**수행할 작업:** 아래 데이터 전체를 한 줄당 문자열 하나인 JSON 목록으로 나타내 주세요. 빈 줄은 넣지 않습니다.
════════════════════
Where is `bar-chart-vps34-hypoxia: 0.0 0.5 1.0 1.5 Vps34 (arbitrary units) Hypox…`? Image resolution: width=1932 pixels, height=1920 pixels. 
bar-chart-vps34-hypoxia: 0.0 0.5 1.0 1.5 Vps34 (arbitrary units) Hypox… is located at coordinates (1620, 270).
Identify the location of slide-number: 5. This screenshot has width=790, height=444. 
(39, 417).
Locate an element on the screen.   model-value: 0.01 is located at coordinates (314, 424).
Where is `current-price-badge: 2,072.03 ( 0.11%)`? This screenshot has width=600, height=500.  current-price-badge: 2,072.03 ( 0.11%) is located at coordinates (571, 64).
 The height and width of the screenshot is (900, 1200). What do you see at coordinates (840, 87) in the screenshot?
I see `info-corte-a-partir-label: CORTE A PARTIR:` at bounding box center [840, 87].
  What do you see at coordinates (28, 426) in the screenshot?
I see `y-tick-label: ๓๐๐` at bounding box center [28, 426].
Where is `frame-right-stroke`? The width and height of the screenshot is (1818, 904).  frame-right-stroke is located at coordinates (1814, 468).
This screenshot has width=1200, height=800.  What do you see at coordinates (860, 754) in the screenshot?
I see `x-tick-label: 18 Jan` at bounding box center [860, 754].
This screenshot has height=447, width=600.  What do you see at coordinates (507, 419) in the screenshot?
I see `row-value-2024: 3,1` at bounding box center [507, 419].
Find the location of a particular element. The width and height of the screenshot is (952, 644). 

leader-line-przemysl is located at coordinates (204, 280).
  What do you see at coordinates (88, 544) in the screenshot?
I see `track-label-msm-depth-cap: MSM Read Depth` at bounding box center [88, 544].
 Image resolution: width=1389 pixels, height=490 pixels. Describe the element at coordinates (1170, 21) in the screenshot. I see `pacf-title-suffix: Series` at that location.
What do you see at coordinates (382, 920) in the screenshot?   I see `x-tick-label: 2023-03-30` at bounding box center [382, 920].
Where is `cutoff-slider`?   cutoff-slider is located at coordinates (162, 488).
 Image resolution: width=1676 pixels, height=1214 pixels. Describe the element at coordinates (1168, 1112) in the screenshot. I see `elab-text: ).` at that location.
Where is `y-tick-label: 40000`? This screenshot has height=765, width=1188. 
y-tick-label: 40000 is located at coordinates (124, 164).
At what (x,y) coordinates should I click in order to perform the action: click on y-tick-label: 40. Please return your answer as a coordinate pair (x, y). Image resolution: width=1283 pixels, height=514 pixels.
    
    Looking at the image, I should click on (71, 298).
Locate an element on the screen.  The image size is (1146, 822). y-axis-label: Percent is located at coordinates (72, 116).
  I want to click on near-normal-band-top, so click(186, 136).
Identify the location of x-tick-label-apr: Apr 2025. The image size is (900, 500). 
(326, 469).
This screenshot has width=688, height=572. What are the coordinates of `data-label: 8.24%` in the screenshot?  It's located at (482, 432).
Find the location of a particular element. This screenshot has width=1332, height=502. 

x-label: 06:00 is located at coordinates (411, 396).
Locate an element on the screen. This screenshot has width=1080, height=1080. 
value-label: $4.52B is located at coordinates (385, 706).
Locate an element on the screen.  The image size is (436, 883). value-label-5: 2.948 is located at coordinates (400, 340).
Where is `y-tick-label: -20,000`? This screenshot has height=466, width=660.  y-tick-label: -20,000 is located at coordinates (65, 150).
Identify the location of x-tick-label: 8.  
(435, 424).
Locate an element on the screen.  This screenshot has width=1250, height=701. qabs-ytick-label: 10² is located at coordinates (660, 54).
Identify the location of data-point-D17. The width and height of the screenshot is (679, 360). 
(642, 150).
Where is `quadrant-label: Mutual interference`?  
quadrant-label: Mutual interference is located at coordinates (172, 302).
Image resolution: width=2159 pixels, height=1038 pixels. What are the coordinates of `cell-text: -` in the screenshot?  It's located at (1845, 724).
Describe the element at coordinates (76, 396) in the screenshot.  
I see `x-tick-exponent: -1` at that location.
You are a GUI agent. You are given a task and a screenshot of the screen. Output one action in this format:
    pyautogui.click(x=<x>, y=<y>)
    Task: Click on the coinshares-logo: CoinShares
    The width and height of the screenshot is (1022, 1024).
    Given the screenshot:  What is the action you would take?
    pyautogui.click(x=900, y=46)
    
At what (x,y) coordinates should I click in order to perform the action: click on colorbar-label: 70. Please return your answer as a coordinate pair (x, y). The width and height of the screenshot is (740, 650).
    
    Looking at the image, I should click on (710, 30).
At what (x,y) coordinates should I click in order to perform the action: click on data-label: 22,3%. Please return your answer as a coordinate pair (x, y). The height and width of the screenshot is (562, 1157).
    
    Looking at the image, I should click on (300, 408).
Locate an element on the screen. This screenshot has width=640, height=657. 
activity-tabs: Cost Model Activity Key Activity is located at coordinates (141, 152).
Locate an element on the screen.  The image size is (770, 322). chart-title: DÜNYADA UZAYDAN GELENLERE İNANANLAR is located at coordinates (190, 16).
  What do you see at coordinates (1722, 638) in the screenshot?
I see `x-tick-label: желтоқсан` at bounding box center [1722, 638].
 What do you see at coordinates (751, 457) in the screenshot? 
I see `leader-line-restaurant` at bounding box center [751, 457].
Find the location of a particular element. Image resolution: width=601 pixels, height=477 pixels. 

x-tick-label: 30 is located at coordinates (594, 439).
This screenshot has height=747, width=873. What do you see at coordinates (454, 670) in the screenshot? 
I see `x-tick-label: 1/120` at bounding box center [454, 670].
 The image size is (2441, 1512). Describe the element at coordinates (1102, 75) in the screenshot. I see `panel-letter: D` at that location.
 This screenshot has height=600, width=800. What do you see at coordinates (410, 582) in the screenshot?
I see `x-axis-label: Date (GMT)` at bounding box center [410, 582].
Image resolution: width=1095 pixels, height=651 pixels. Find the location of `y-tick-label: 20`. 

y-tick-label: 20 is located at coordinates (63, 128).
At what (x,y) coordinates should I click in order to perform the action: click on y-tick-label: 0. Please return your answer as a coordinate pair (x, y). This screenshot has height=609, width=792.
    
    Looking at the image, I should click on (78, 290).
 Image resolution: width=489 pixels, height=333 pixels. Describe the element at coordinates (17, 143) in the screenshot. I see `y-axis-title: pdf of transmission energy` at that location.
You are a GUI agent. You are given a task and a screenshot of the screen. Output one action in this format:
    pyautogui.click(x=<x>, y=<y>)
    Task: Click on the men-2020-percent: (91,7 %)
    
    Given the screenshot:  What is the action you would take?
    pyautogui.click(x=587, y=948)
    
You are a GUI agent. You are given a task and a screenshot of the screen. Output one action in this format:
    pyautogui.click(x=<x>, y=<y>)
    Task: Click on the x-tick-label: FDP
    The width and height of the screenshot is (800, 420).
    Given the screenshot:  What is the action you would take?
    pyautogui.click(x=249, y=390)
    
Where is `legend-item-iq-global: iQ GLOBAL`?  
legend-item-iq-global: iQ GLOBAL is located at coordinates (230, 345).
════════════════════
**최종 답변:**
[
  "Where is `bar-chart-vps34-hypoxia: 0.0 0.5 1.0 1.5 Vps34 (arbitrary units) Hypox…`? Image resolution: width=1932 pixels, height=1920 pixels. ",
  "bar-chart-vps34-hypoxia: 0.0 0.5 1.0 1.5 Vps34 (arbitrary units) Hypox… is located at coordinates (1620, 270).",
  "Identify the location of slide-number: 5. This screenshot has width=790, height=444. ",
  "(39, 417).",
  "Locate an element on the screen.   model-value: 0.01 is located at coordinates (314, 424).",
  "Where is `current-price-badge: 2,072.03 ( 0.11%)`? This screenshot has width=600, height=500.  current-price-badge: 2,072.03 ( 0.11%) is located at coordinates (571, 64).",
  " The height and width of the screenshot is (900, 1200). What do you see at coordinates (840, 87) in the screenshot?",
  "I see `info-corte-a-partir-label: CORTE A PARTIR:` at bounding box center [840, 87].",
  "  What do you see at coordinates (28, 426) in the screenshot?",
  "I see `y-tick-label: ๓๐๐` at bounding box center [28, 426].",
  "Where is `frame-right-stroke`? The width and height of the screenshot is (1818, 904).  frame-right-stroke is located at coordinates (1814, 468).",
  "This screenshot has width=1200, height=800.  What do you see at coordinates (860, 754) in the screenshot?",
  "I see `x-tick-label: 18 Jan` at bounding box center [860, 754].",
  "This screenshot has height=447, width=600.  What do you see at coordinates (507, 419) in the screenshot?",
  "I see `row-value-2024: 3,1` at bounding box center [507, 419].",
  "Find the location of a particular element. The width and height of the screenshot is (952, 644). ",
  "leader-line-przemysl is located at coordinates (204, 280).",
  "  What do you see at coordinates (88, 544) in the screenshot?",
  "I see `track-label-msm-depth-cap: MSM Read Depth` at bounding box center [88, 544].",
  " Image resolution: width=1389 pixels, height=490 pixels. Describe the element at coordinates (1170, 21) in the screenshot. I see `pacf-title-suffix: Series` at that location.",
  "What do you see at coordinates (382, 920) in the screenshot?   I see `x-tick-label: 2023-03-30` at bounding box center [382, 920].",
  "Where is `cutoff-slider`?   cutoff-slider is located at coordinates (162, 488).",
  " Image resolution: width=1676 pixels, height=1214 pixels. Describe the element at coordinates (1168, 1112) in the screenshot. I see `elab-text: ).` at that location.",
  "Where is `y-tick-label: 40000`? This screenshot has height=765, width=1188. ",
  "y-tick-label: 40000 is located at coordinates (124, 164).",
  "At what (x,y) coordinates should I click in order to perform the action: click on y-tick-label: 40. Please return your answer as a coordinate pair (x, y). Image resolution: width=1283 pixels, height=514 pixels.",
  "    Looking at the image, I should click on (71, 298).",
  "Locate an element on the screen.  The image size is (1146, 822). y-axis-label: Percent is located at coordinates (72, 116).",
  "  I want to click on near-normal-band-top, so click(186, 136).",
  "Identify the location of x-tick-label-apr: Apr 2025. The image size is (900, 500). ",
  "(326, 469).",
  "This screenshot has width=688, height=572. What are the coordinates of `data-label: 8.24%` in the screenshot?  It's located at (482, 432).",
  "Find the location of a particular element. This screenshot has width=1332, height=502. ",
  "x-label: 06:00 is located at coordinates (411, 396).",
  "Locate an element on the screen. This screenshot has width=1080, height=1080. ",
  "value-label: $4.52B is located at coordinates (385, 706).",
  "Locate an element on the screen.  The image size is (436, 883). value-label-5: 2.948 is located at coordinates (400, 340).",
  "Where is `y-tick-label: -20,000`? This screenshot has height=466, width=660.  y-tick-label: -20,000 is located at coordinates (65, 150).",
  "Identify the location of x-tick-label: 8.  ",
  "(435, 424).",
  "Locate an element on the screen.  This screenshot has width=1250, height=701. qabs-ytick-label: 10² is located at coordinates (660, 54).",
  "Identify the location of data-point-D17. The width and height of the screenshot is (679, 360). ",
  "(642, 150).",
  "Where is `quadrant-label: Mutual interference`?  ",
  "quadrant-label: Mutual interference is located at coordinates (172, 302).",
  "Image resolution: width=2159 pixels, height=1038 pixels. What are the coordinates of `cell-text: -` in the screenshot?  It's located at (1845, 724).",
  "Describe the element at coordinates (76, 396) in the screenshot.  ",
  "I see `x-tick-exponent: -1` at that location.",
  "You are a GUI agent. You are given a task and a screenshot of the screen. Output one action in this format:",
  "    pyautogui.click(x=<x>, y=<y>)",
  "    Task: Click on the coinshares-logo: CoinShares",
  "    The width and height of the screenshot is (1022, 1024).",
  "    Given the screenshot:  What is the action you would take?",
  "    pyautogui.click(x=900, y=46)",
  "At what (x,y) coordinates should I click in order to perform the action: click on colorbar-label: 70. Please return your answer as a coordinate pair (x, y). The width and height of the screenshot is (740, 650).",
  "    Looking at the image, I should click on (710, 30).",
  "At what (x,y) coordinates should I click in order to perform the action: click on data-label: 22,3%. Please return your answer as a coordinate pair (x, y). The height and width of the screenshot is (562, 1157).",
  "    Looking at the image, I should click on (300, 408).",
  "Locate an element on the screen. This screenshot has width=640, height=657. ",
  "activity-tabs: Cost Model Activity Key Activity is located at coordinates (141, 152).",
  "Locate an element on the screen.  The image size is (770, 322). chart-title: DÜNYADA UZAYDAN GELENLERE İNANANLAR is located at coordinates (190, 16).",
  "  What do you see at coordinates (1722, 638) in the screenshot?",
  "I see `x-tick-label: желтоқсан` at bounding box center [1722, 638].",
  " What do you see at coordinates (751, 457) in the screenshot? ",
  "I see `leader-line-restaurant` at bounding box center [751, 457].",
  "Find the location of a particular element. Image resolution: width=601 pixels, height=477 pixels. ",
  "x-tick-label: 30 is located at coordinates (594, 439).",
  "This screenshot has height=747, width=873. What do you see at coordinates (454, 670) in the screenshot? ",
  "I see `x-tick-label: 1/120` at bounding box center [454, 670].",
  " The image size is (2441, 1512). Describe the element at coordinates (1102, 75) in the screenshot. I see `panel-letter: D` at that location.",
  " This screenshot has height=600, width=800. What do you see at coordinates (410, 582) in the screenshot?",
  "I see `x-axis-label: Date (GMT)` at bounding box center [410, 582].",
  "Image resolution: width=1095 pixels, height=651 pixels. Find the location of `y-tick-label: 20`. ",
  "y-tick-label: 20 is located at coordinates (63, 128).",
  "At what (x,y) coordinates should I click in order to perform the action: click on y-tick-label: 0. Please return your answer as a coordinate pair (x, y). This screenshot has height=609, width=792.",
  "    Looking at the image, I should click on (78, 290).",
  " Image resolution: width=489 pixels, height=333 pixels. Describe the element at coordinates (17, 143) in the screenshot. I see `y-axis-title: pdf of transmission energy` at that location.",
  "You are a GUI agent. You are given a task and a screenshot of the screen. Output one action in this format:",
  "    pyautogui.click(x=<x>, y=<y>)",
  "    Task: Click on the men-2020-percent: (91,7 %)",
  "    Given the screenshot:  What is the action you would take?",
  "    pyautogui.click(x=587, y=948)",
  "You are a GUI agent. You are given a task and a screenshot of the screen. Output one action in this format:",
  "    pyautogui.click(x=<x>, y=<y>)",
  "    Task: Click on the x-tick-label: FDP",
  "    The width and height of the screenshot is (800, 420).",
  "    Given the screenshot:  What is the action you would take?",
  "    pyautogui.click(x=249, y=390)",
  "Where is `legend-item-iq-global: iQ GLOBAL`?  ",
  "legend-item-iq-global: iQ GLOBAL is located at coordinates (230, 345)."
]